▶ **What you need to do**: State how many lines of the data below hold the string "width", giving nothing but the number.

▶ **Available data**:
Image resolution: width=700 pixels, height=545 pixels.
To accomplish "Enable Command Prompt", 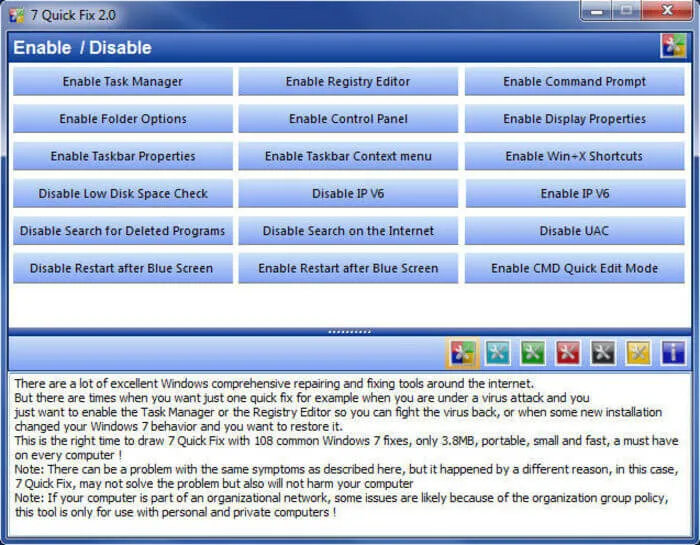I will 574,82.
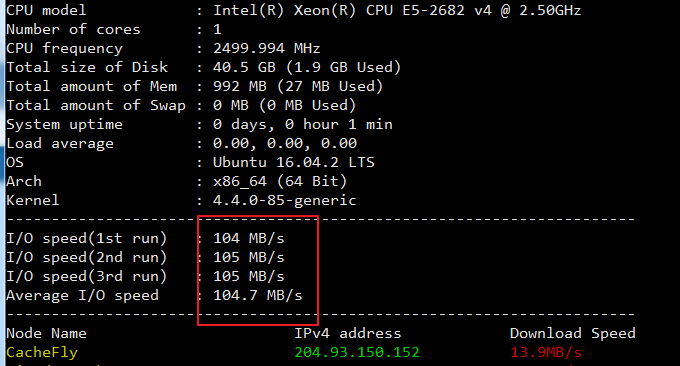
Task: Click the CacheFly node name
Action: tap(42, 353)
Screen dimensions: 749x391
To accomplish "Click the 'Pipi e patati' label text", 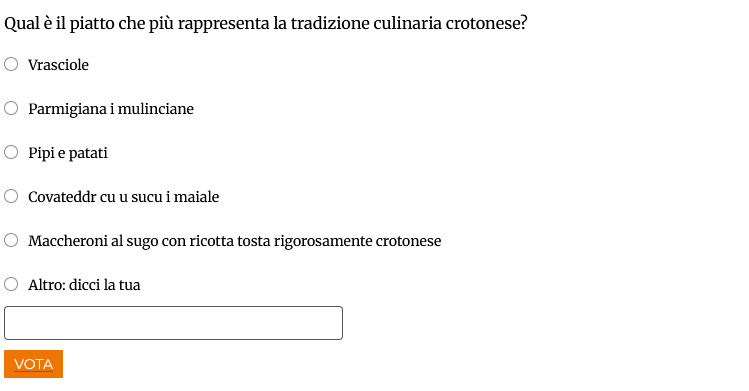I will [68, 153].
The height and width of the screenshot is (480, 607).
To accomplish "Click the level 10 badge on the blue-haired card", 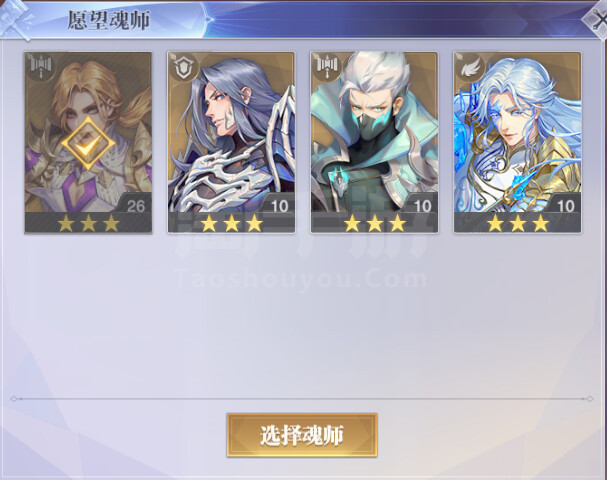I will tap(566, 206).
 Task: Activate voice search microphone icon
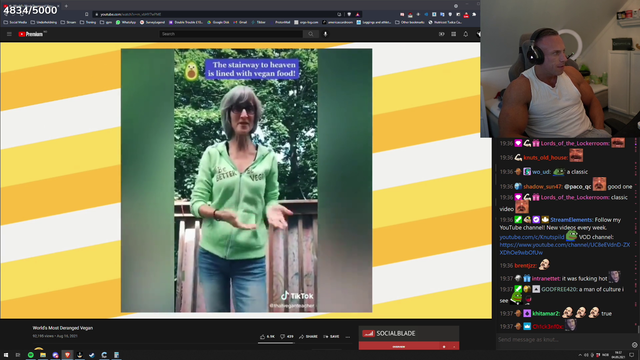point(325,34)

▶ **Response area**: 2